Willst Du Deinen DSL-Anschluss zu Hause nutzen, brauchst Du einen Router beziehungsweise ein DSL-Modem. Willst Du einen VDSL-Anschluss nutzen, benötigst Du ein VDSL-Modem. Der VDSL-Router sendet Deine Datenpakete ins Internet und empfängt Datenpakete aus dem Netz. Die leitet er an die Endgeräte weiter, die Du angeschlossen hast. Es ist also völlig egal, ob Du die Übertragung der Fußball-WM auf dem Smartphone (kleiner Bildschirm - schlechte Idee), dem Tablet PC oder dem Desktop PC anschaust. Sogar WLAN-Radios, Omas Laptop und die internetfähige Spielekonsole von Deiner Tochter kannst Du mit dem VDSL-Modem/Router verbinden. Der VDSL-Router ist außerdem eine moderne Telefonanlage für alle Festnetztelefonie, die Du im Haus hast.

Was ist ein VDSL Router?

VDSL steht für Very High Speed Digital Subscriber Line. Es handelt sich hierbei um eine spezielle DSL-Technik, die hohe Übertragungsgeschwindigkeiten zulässt. Damit ist der VDSL Router der ideale Glasfaser-Router: schneller, besser, moderner. Die Übertragungsraten bei den unterschiedlichen VDSL Routern sind also deutlich höher als bei den klassischen DSL-Anschlüssen. DSL wird übrigens fast ausschließlich über Kupferkabel übertragen - VDSL kann auch über Glasfaser ins Haus kommen. Der Vergleich der Bandbreiten zeigt die genauen Unterschiede: Beim herkömmlichen DSL-Anschluss sind Bandbreiten von bis zu 16 MBit/s als Downstream möglich, bei VDSL sind es 100 MBit/s. Bitte den VDSL Router nicht mit dem Breitbandrouter verwechseln, das ist wieder etwas anderes. Der Breitbandrouter ist ein DSL-Modem oder ein ADSL-Modem.
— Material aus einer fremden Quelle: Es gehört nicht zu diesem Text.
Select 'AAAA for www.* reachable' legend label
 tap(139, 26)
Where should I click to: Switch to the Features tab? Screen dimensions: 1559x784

Wann ist nun der VDSL Router im Test sinnvoll? Der VDSL-Anschluss mit dem respektiven Router (beispielsweise der Fritzbox für Glasfaser) lohnt dann, wenn Du hohe Übertragungsraten brauchst und den Zugang intensiv nutzt. Einfaches Surfen und kleinere Downloads kannst Du auch mit einem ADSL-Anschluss (siehe Breitbandrouter) meistern. Video on Demand Services, Fernsehprogramm ein HDTV-Qualität und die Nutzung von Triple-Play-Angeboten machen den Router für VDSL bei entsprechend schneller Verbindung interessant.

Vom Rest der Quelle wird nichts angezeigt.